*Your task*: Say the number of lines in the records below that hold the word "Expand", and only that number.

Dataset items
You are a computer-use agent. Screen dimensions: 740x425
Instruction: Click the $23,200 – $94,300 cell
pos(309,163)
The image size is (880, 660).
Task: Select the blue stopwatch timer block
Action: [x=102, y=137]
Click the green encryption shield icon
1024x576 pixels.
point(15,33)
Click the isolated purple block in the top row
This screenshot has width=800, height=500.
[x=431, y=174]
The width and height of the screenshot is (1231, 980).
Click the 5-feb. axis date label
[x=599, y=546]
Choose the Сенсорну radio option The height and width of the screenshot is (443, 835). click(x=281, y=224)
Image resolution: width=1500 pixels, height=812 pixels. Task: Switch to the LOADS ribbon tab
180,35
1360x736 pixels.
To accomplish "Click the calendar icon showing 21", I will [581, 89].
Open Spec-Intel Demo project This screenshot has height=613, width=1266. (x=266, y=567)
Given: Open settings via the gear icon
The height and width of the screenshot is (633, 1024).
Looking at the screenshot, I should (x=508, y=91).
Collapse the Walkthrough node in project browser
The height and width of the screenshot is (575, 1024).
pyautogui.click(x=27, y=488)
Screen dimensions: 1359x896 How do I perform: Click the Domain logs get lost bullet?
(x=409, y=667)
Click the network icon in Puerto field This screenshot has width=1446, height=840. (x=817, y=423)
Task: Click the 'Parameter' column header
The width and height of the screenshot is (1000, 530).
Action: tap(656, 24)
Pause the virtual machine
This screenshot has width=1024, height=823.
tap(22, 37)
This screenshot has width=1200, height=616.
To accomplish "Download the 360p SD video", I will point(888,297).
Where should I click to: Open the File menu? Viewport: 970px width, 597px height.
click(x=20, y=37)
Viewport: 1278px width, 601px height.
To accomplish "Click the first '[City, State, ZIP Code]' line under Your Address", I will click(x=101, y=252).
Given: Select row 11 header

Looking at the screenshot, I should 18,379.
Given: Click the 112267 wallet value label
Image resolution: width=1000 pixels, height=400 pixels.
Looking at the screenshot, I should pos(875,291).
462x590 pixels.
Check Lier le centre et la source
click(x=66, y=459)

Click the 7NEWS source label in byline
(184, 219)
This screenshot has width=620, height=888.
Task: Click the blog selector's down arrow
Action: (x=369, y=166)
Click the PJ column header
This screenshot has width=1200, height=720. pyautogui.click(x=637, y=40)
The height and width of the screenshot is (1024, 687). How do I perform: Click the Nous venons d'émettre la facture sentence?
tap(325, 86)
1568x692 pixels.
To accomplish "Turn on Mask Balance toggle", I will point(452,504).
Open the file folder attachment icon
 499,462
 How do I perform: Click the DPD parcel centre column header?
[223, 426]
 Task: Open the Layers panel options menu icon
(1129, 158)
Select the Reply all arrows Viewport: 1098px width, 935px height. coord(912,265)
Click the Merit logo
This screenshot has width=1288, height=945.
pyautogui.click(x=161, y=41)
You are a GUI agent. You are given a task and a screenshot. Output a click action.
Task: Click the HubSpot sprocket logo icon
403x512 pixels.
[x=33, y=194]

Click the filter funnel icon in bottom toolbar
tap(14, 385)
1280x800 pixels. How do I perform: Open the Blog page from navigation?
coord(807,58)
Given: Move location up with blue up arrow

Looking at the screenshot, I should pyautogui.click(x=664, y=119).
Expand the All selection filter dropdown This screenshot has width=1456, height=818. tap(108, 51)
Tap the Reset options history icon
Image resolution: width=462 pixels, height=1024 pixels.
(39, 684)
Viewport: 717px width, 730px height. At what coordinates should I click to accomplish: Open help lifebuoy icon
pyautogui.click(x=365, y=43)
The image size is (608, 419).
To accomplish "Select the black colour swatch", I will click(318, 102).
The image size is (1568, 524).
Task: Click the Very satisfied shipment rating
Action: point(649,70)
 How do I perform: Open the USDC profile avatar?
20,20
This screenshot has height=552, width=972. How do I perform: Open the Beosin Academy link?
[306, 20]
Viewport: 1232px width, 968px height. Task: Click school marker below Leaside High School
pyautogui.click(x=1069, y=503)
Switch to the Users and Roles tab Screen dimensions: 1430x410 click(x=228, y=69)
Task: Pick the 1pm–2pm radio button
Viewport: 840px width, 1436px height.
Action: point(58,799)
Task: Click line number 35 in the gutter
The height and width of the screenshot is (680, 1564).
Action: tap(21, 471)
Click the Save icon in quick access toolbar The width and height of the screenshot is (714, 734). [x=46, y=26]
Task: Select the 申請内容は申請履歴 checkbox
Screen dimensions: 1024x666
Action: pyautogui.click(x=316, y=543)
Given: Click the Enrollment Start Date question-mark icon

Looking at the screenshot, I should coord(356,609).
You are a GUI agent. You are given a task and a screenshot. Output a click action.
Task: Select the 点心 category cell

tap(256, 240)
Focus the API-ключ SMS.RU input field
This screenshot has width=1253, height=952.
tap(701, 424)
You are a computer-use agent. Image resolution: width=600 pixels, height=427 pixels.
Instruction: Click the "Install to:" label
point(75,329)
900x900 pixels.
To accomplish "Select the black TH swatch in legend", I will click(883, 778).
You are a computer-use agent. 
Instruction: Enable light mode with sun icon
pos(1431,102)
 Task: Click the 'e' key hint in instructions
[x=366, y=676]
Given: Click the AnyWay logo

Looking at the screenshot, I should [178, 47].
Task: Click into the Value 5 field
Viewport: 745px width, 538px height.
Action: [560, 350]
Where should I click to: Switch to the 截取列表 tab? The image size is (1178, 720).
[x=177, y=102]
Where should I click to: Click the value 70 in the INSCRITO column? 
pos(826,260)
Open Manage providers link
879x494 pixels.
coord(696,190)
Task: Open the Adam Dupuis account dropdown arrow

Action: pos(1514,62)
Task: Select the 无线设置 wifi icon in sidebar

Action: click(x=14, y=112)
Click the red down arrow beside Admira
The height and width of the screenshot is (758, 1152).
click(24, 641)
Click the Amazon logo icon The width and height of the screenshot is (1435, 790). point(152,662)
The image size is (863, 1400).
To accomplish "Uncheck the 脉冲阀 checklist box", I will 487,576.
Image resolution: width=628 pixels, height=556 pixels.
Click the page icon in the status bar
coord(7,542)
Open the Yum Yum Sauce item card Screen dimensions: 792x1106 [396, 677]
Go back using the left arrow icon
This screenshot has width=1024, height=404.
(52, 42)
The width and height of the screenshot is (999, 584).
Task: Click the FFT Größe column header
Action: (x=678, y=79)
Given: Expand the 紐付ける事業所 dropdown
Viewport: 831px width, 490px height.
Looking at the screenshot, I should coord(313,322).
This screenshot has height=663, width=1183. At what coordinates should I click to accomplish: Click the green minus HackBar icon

*Answer for the task*: 2